Liverpool’s historical conveyor belt of rock stars gets a new notch.


A cursory click on the foundation of internet knowledge Wikipedia would show a host of meanings and links when you type in the words ‘Black Diamond’.

You get minerals, animals, trains, towns in America, the Kiss song and an Aussie Rules Football League to name but a few. What’s missing when you search for name is the fact that Black Diamond is also the name of a stunning young rock band from Liverpool. A place with some fairly remarkable rock history, I’m sure there were four mop top blokes from the city in the 1960’s who did ok but I’m damned if I can remember what they were called!!

Perhaps the fact they are just releasing their debut EP might be a valid reason why they are not yet listed amongst the Kiss classic. On hearing the quality of the said EP it surely won’t be long before their own Wiki page is created.
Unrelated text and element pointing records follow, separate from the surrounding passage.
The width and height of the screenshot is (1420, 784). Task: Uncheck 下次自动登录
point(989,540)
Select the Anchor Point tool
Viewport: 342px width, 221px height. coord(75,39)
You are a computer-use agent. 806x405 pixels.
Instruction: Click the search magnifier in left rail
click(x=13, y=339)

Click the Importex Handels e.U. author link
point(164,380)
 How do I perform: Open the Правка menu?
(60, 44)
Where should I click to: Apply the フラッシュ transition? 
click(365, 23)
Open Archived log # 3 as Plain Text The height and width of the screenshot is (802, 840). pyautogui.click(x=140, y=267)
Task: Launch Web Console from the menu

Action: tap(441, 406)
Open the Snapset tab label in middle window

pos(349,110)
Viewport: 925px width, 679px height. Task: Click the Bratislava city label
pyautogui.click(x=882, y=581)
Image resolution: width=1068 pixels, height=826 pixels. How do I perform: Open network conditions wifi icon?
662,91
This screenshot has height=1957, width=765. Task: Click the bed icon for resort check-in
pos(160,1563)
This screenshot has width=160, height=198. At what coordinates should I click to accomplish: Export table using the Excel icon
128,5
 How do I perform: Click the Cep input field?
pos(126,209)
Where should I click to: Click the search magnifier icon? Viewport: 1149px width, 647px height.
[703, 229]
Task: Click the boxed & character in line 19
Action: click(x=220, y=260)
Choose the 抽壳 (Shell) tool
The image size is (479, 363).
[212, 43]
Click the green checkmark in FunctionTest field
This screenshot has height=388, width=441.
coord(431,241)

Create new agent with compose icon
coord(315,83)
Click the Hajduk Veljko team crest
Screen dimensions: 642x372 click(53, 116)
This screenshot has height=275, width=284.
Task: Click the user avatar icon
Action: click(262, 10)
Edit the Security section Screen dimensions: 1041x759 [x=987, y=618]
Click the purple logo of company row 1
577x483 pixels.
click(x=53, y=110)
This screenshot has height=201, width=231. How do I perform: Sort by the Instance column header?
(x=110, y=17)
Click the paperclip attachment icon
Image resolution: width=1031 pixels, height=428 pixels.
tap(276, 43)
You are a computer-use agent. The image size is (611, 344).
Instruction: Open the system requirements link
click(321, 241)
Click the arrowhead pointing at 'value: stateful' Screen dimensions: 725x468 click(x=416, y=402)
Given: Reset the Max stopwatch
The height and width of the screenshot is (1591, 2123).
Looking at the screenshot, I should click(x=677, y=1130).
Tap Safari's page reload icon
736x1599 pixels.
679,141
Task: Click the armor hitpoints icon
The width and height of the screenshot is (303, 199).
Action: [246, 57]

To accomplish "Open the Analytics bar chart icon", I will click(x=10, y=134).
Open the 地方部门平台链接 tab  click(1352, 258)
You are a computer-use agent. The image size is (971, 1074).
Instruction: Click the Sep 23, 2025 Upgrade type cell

“Strangehold” is the full-throttle opener. Not a cover of the Ted Nugent track, in case you were wondering, although there are some similarities in its brooding rock intensity and wall-shaking bravado. Similarly “Cocky”, as the title would suggest, is stomping and swaggering trip with enough hooks to catch Jaws.

Although the band are young in years, with an average age of 17, they are classic rock/metal in spirit. The band enlisted the production skills of Paul Tipler (IDLEWILD, PLACEBO) to help them achieve the bombastic and groove-laden sound of this EP. A grizzled veteran band with 20 years in the business and still firing on all cylinders would be proud of this.

“Down In Flames” rises like a Houses of Parliament-sized bonfire on the 5th November following the languid outback opening. “Elena” adds a touch of funk to proceedings giving the band a foot-stomping appeal and vocal refrains that are carried by all the genre’s big hitters.

The fact that these guys are new on the scene just means that their ‘Greatest Hits’ have yet to be written, although the first four could have been said to exist on this EP. Dan Byrne’s vocals have all the quality and depth of a guy who’s been singing his hard-edged rock n roll guts out for three decades or more. There are tales to be told in them vocals chords.

Forget protestations of the death of rock music. Taken a listen to Black Diamond, don your patched sleeveless denim and get down to your local venue and support bands like this. With an album in the pipeline alongside a national tour it’s time for these rockin’ & rolling stones to start gathering some momentum. They have the guts, now for the glory.